13.                               Dispute Resolution and Governing Law.

 

Participants and the Company agree to resolve issues that may arise out of or relate to the Plan or the same subject matter by binding arbitration in Providence, Rhode Island in accordance with the rules of the American Arbitration Association. The Plan and Awards granted hereunder, including Award agreements, shall be governed by and construed in accordance with the laws of The Commonwealth of Massachusetts, excluding its conflicts or choice of law rules or principles that might otherwise refer construction or interpretation of this Plan to the substantive law of another jurisdiction.

 

14.                               Foreign Jurisdictions.

 

To the extent that the Committee determines that the material terms set by the Committee or imposed by the Plan preclude the achievement of the material purposes of the Plan in jurisdictions outside the United States, the Committee will have the authority and discretion to modify those terms and provide for such additional terms and conditions as the Committee determines to be necessary, appropriate or desirable to accommodate differences in local law, policy or custom or to facilitate administration of the Plan.

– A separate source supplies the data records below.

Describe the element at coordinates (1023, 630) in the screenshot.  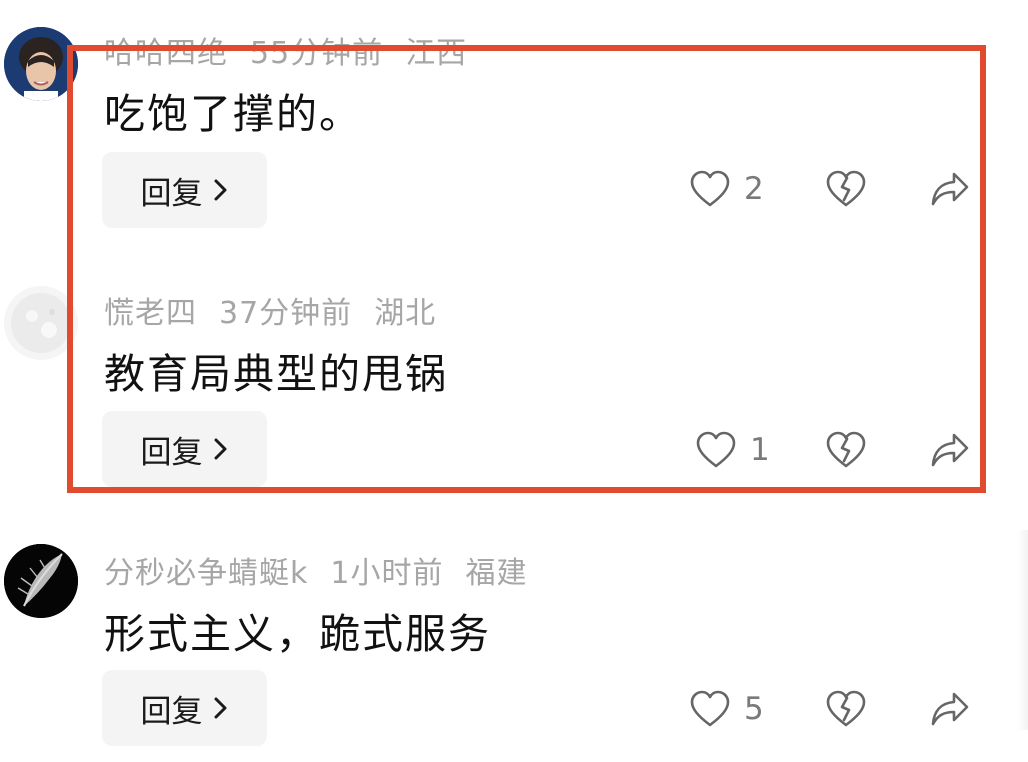
I see `scroll-edge` at that location.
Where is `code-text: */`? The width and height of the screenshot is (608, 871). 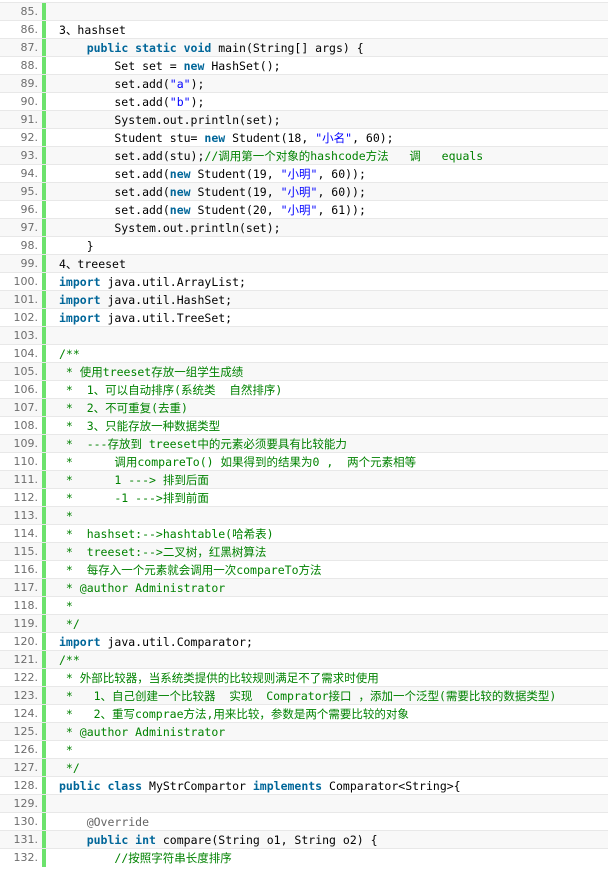
code-text: */ is located at coordinates (70, 624).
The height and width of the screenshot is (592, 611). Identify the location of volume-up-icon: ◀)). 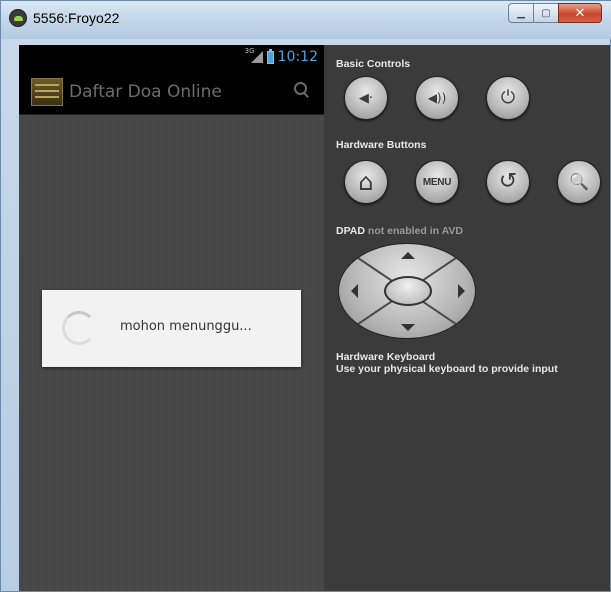
(437, 98).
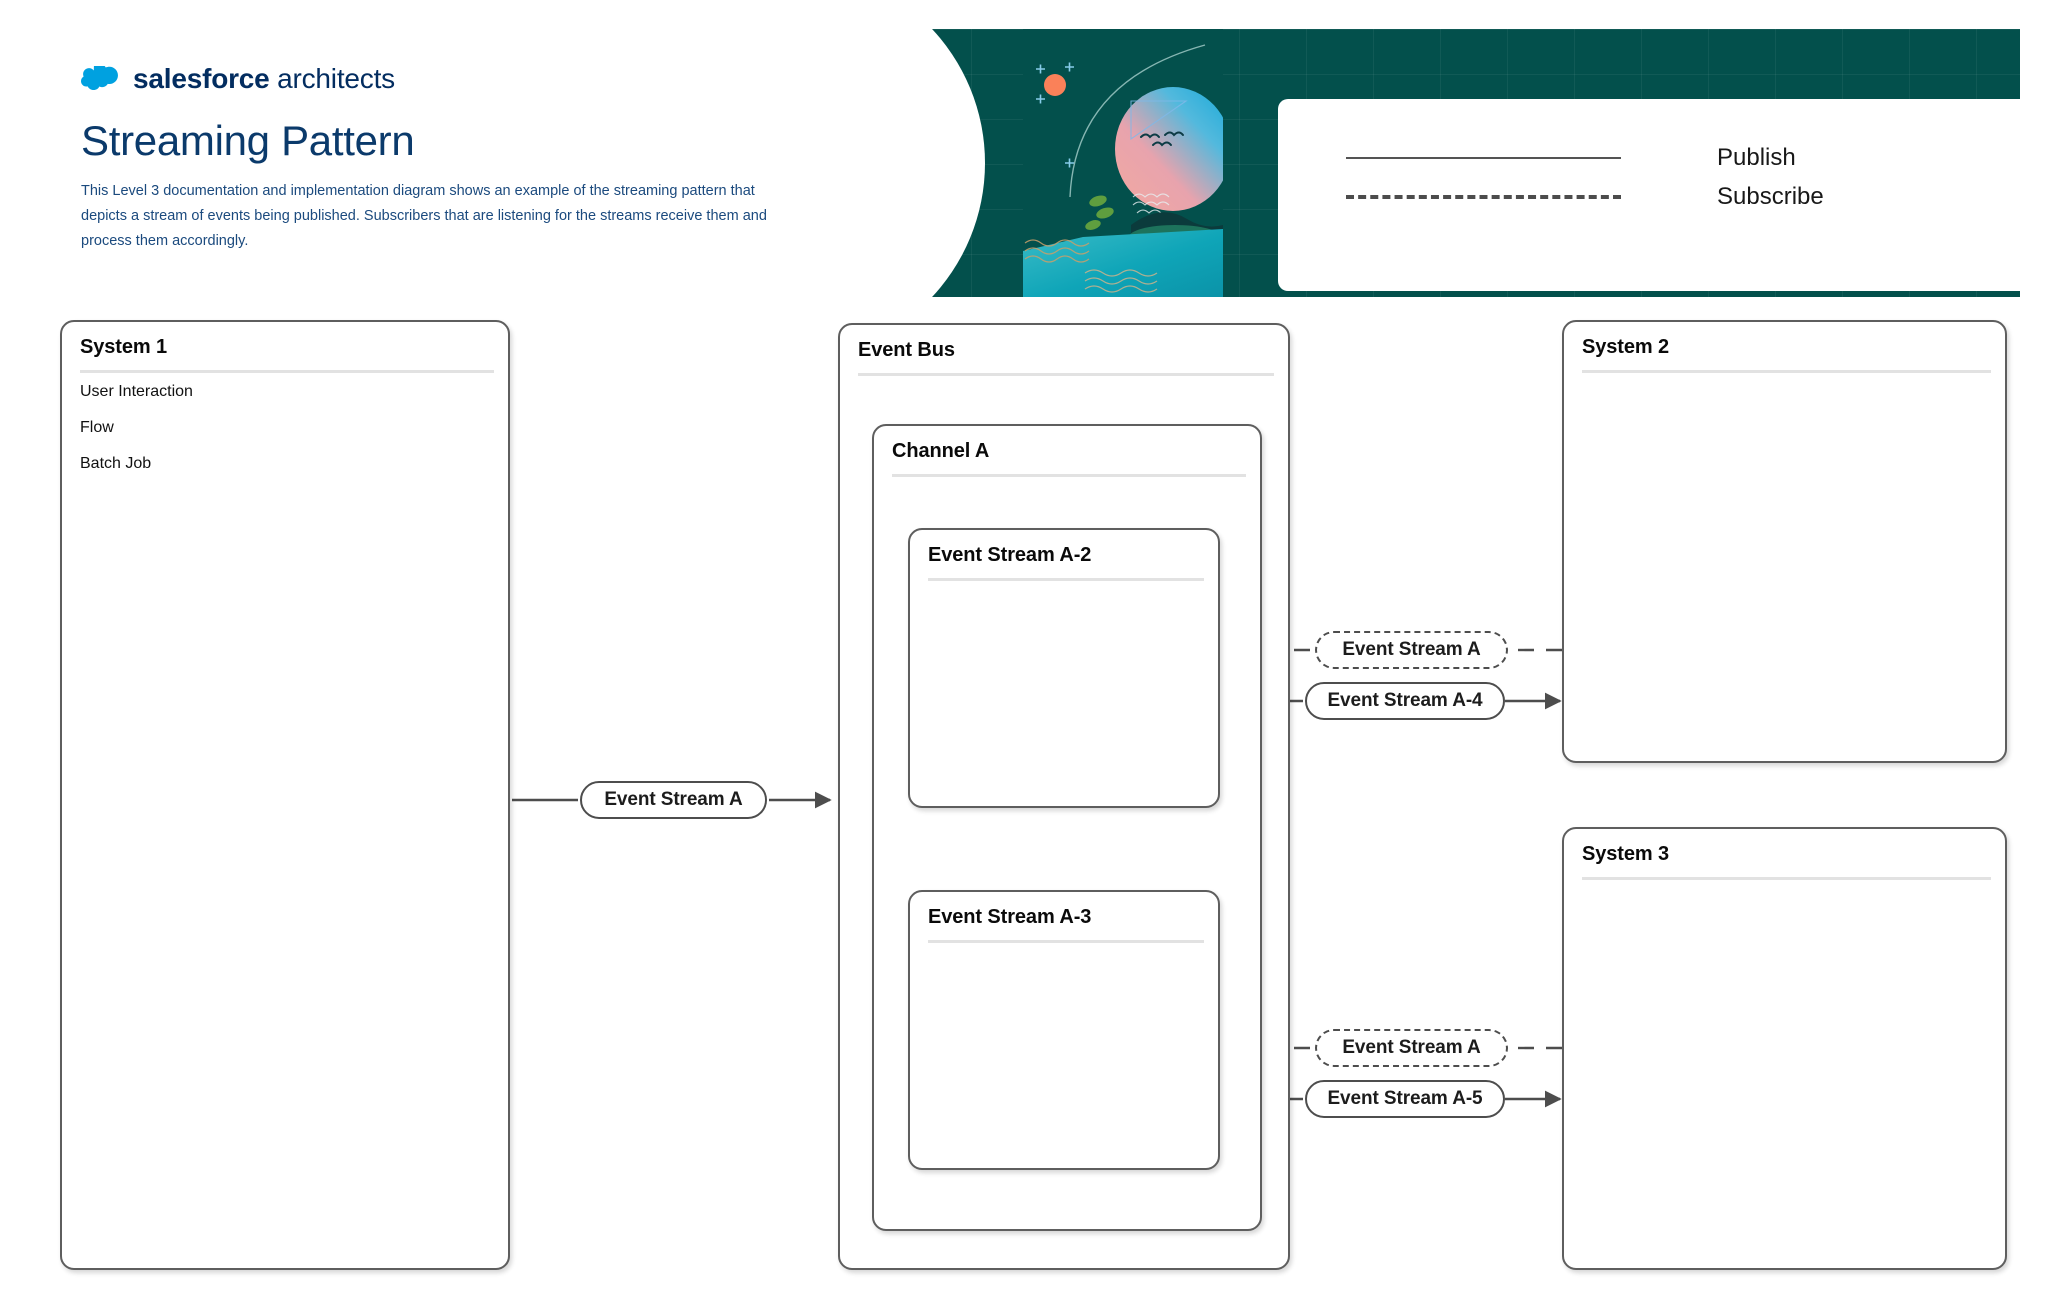  What do you see at coordinates (202, 78) in the screenshot?
I see `logo-salesforce-text: salesforce` at bounding box center [202, 78].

The Committee may adopt or approve sub-plans, appendices or supplements to, or amendments, restatements or alternative versions of, the Plan as it may consider necessary, appropriate or desirable, without thereby affecting the terms of the Plan as in effect for any other purpose. The special terms and any appendices, supplements, amendments, restatements or alternative versions, however, shall not include any provisions that are inconsistent with the terms of the Plan as then in effect, unless the Plan could have been amended to eliminate such inconsistency without further approval by the stockholders. The Committee shall also have the authority and discretion to delegate the foregoing powers to appropriate officers of the Company.